What are the current research projects that UNIFI is into, and what are the outcomes? If you can share that, please.
Dr. Merahn: So, there are two things we’re working on, and we’re not ready on the outcome side. The way we collect data is a little bit different. So we’re actually looking at health-related social determinants that can have a behavioral component. We’re looking at medication management. We’re actually tracking chronic illnesses, and we’re asking for some of our help from the payers that pay for services. We’re asking them to share with us data on utilization patterns for healthcare. How many specialists do they go to? How many times have they been to the emergency room? How many times have they been hospitalized? We really want to be able to have an influence on some of that. That’s where, again, in the States, what we call value-based care is coming in.
And I just want to talk about this briefly: there’s a tremendous amount of genomic research going on in children with autism, and it actually reinforces this view of autism as a whole child condition. There’s about a hundred genes that have been identified and associated with the autistic community. The problem is, there’s no single pattern among them. If there are patterns, it’s around one. It’s so diverse, and some of the genomic clusters show a disconnection between the diagnostic symptoms. So there’s a set of genes that are associated with the repetitive behavior patterns, and there’s a set of genes that are associated with social communication problems.

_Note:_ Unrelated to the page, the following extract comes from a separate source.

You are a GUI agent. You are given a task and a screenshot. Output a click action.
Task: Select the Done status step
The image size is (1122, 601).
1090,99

Now Is there therapy in that yet? No. But what it says to us at UNIFI is we’re on the right track in terms of looking at the really doing person-centered, child-centered planning because each child is in many ways genetically unique, and therefore, the symptoms and behavior and autism related co-occurring conditions will be unique.

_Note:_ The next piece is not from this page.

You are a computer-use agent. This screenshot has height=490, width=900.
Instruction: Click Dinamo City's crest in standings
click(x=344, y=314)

Many times, we have heard a lot of parents saying that we have observed a tremendous change in the child, and they thought that the child was moving in the right direction, but suddenly there was a behavioral change.
Dr. Merahn: There’s almost predictable change that occurs at various developmental phases. And whether you’re an autistic child or a non-autistic child, those things are going to happen. There’s changes in behavior and changes in responsiveness, along with changes related to puberty. These changes occur all the time. For many families of an autistic child, stability becomes critically important. But you can’t discount the fact that these children are still going through what are in many ways normative developmental changes, which will change the way they respond to things, their sensory issues, and their own patterns of communication. A lot of times, that happens with behavior analysis. I will say that sometimes there’s patterns of behavior that have come up through families that they’ve chosen to do in order to maintain a level of stability.
Sometimes, we have to undo some of those because they are not. They’re designed to help the family be stable, but they’re not necessarily right for the child’s developmental progress.
So for example, if the child has severe food preferences and you’re always going with their food preferences, which, by the way, is not a bad thing to do, but in some cases, if you overdo it, then you never have the opportunity to introduce new things, that level of variation into their lives. So sometimes, we have to pull away some of those things that families have done for stability. And there’s often a response to that which looks like things are getting worse, but they’re not really because we’re going to ride that wave into another opportunity for that child.